_EXCERPTED DATA:_
________________________
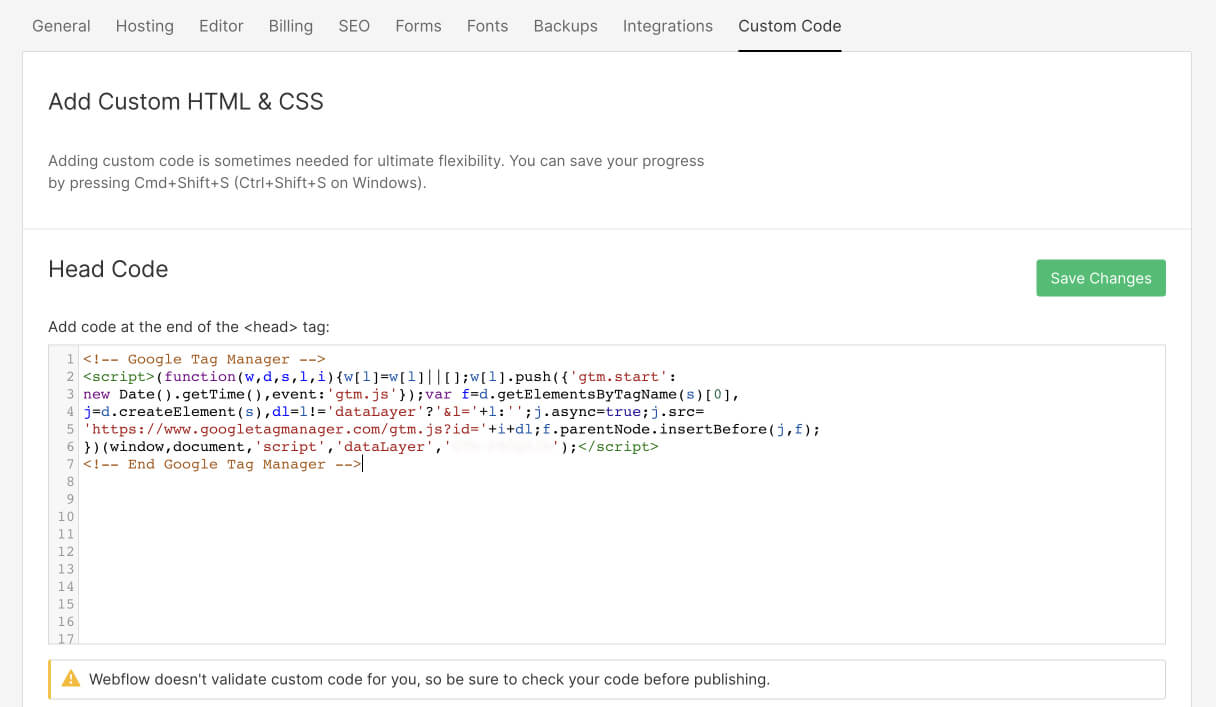
Task: Click the End Google Tag Manager comment
Action: click(222, 464)
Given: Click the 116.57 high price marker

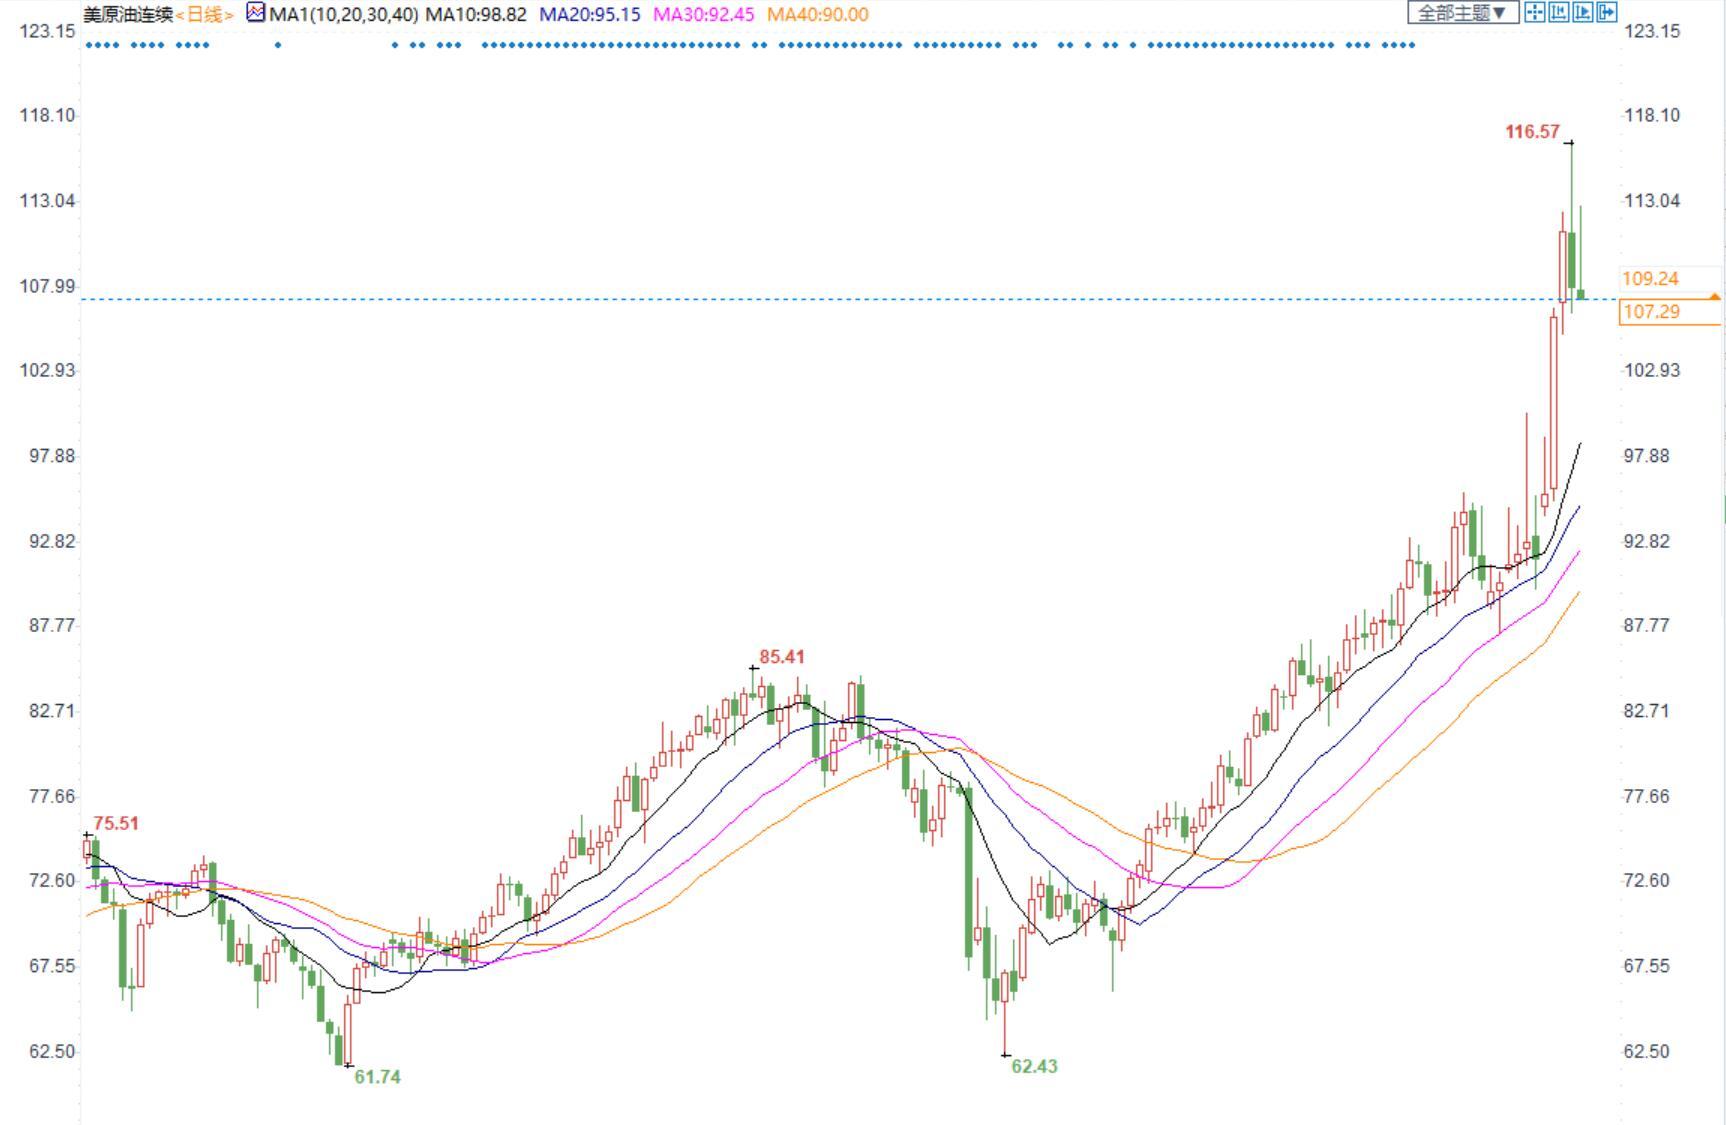Looking at the screenshot, I should 1532,132.
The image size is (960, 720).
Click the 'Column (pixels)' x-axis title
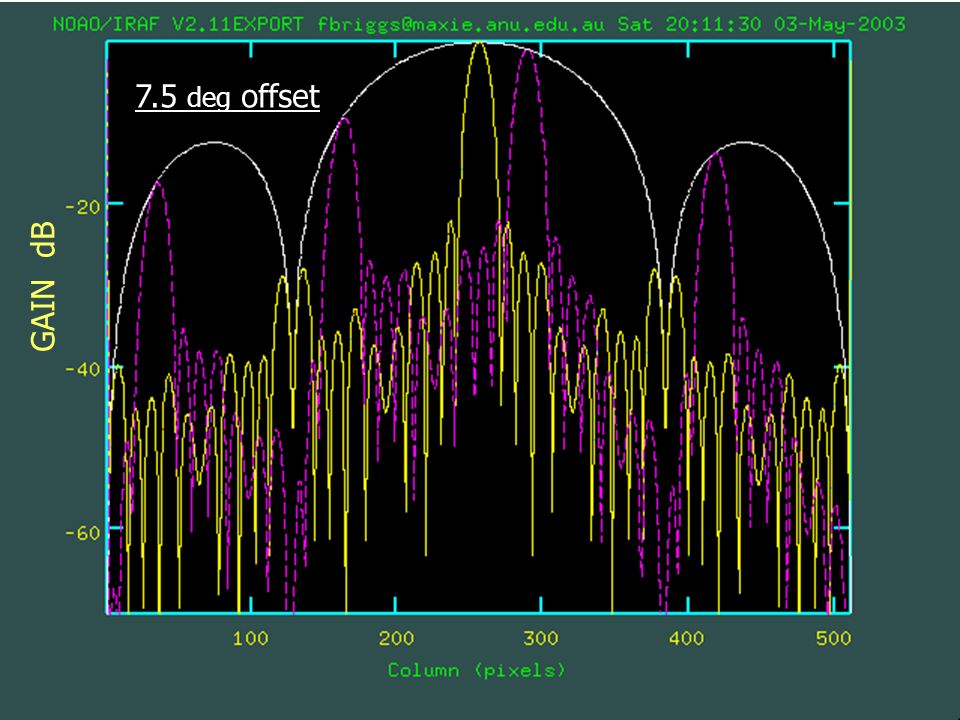(476, 670)
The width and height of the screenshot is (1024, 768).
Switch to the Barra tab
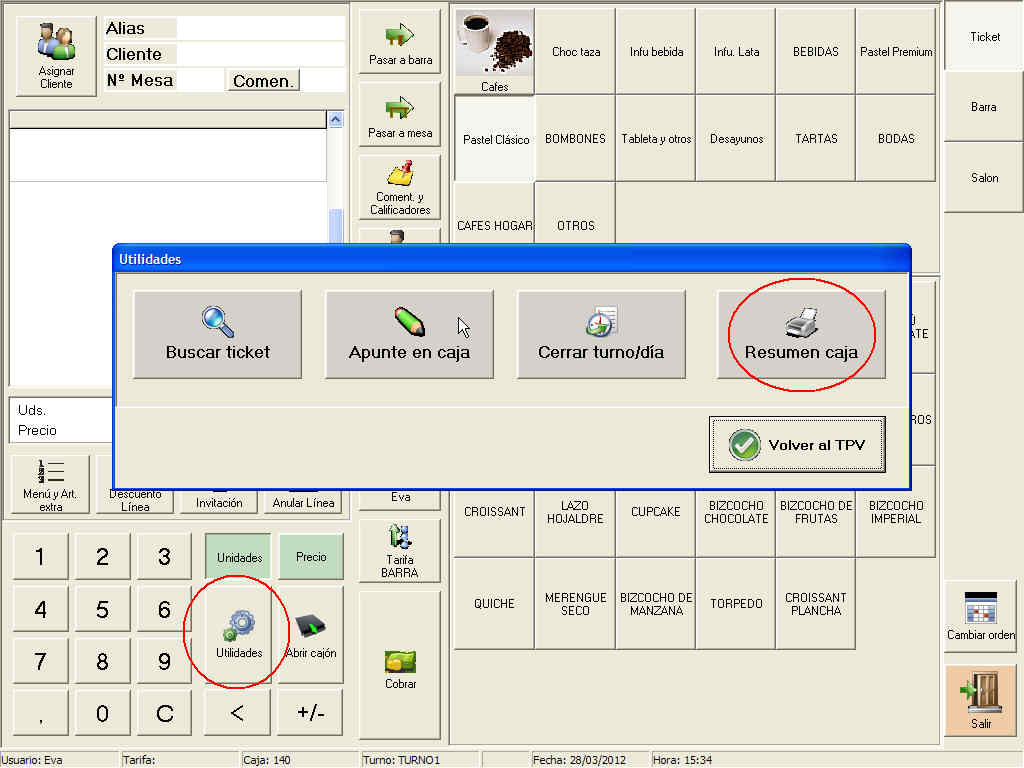coord(983,107)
________________________
_OBJECTIVE:_ Give the rows above as a numbered list, one line per item, with blank lines skipped and the pictures left out.

_TASK RESPONSE:_
1. Task: Click the End Google Tag Manager comment
2. Action: click(222, 464)
3. Given: Click the 116.57 high price marker
4. Looking at the screenshot, I should 1532,132.
5. The image size is (960, 720).
6. Click the 'Column (pixels)' x-axis title
7. (476, 670)
8. The width and height of the screenshot is (1024, 768).
9. Switch to the Barra tab
10. coord(983,107)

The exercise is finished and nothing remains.